• _Document extract_
## BEGIN

Poster Paper: Gender and Authority in the Public Sector: The Case of City Managers in the United States

Friday, November 4, 2016
Columbia Ballroom (Washington Hilton)

*Names in bold indicate Presenter

Sebawit G. Bishu, Florida International University

The public sector is commended for providing equitable employment opportunities for
individuals typically marginalized in the workforce. Not only that, but it also embraces the
notion of workplace diversity as an asset to be capitalized on. However, most studies on genderbased
inequalities in the workforce have been conducted within private and multi-sector
contexts, hence, lacking much empirical evidence of the public sector’s performance. Past
studies that examine gender-based structural biases in the workforce have also identified hiring
and promotion practices along with access to workplace authority as some of the leading factors
that engender inequalities. These studies have investigated predictors of inequalities at
individual, institutional and societal levels. The literature also reveals that there is little empirical
evidence on how individual decision-making processes including the process of women self—
selecting themselves out of career opportunities as a result of family and non-work related issues
explain persisting inequalities. This study finds particular interest in addressing the above two
gaps in the literature on gender based inequalities in the workforce. It investigates gender
differences in workplace authority within the public sector, particularly by looking at the city
manager population in the United States. In doing so, it first investigates the impact of gender
along with the intersection of gender and race on levels of authority that city managers exercise.

## END

• _Supplied data_
## BEGIN

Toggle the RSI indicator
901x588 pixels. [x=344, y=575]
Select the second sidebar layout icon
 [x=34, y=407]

## END
## BEGIN

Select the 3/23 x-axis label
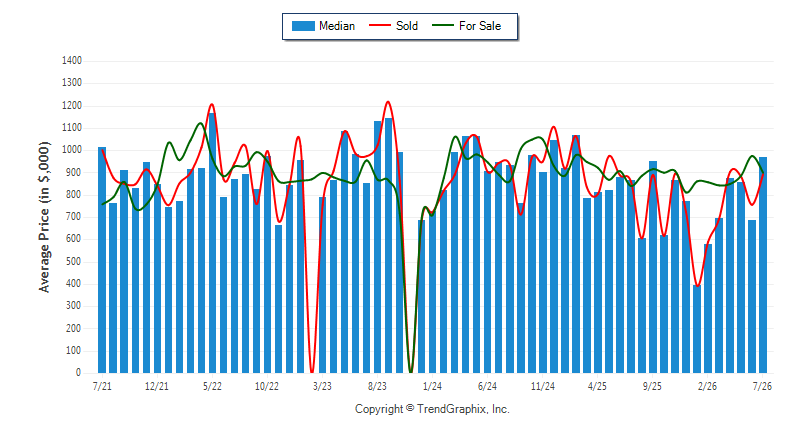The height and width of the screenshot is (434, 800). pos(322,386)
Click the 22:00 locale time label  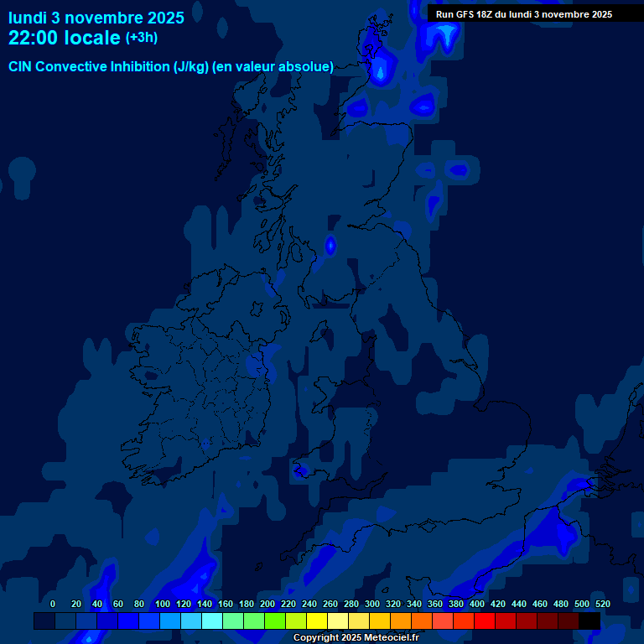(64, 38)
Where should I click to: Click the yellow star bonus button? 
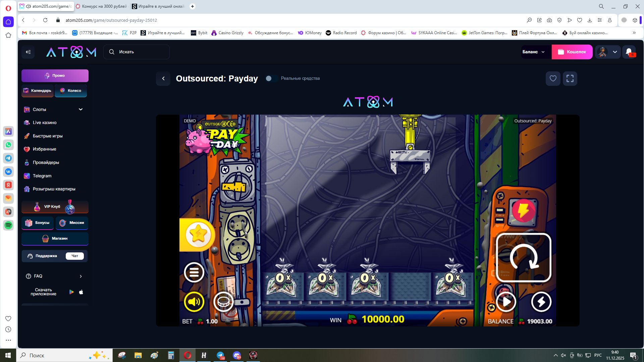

## END
## BEGIN

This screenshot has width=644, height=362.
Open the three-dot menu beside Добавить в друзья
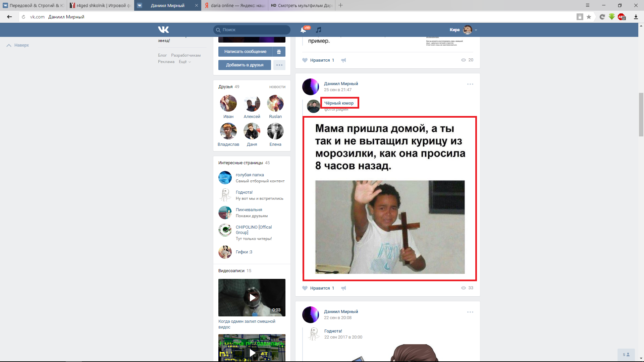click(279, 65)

## END

From the abstract on gender and authority among city managers, reproduce verbatim the part that opens with the words containing "Poster Paper: Gender" and closes with "Ballroom (Washington Hilton)".

• _Exercise result_
Poster Paper: Gender and Authority in the Public Sector: The Case of City Managers in the United States

Friday, November 4, 2016
Columbia Ballroom (Washington Hilton)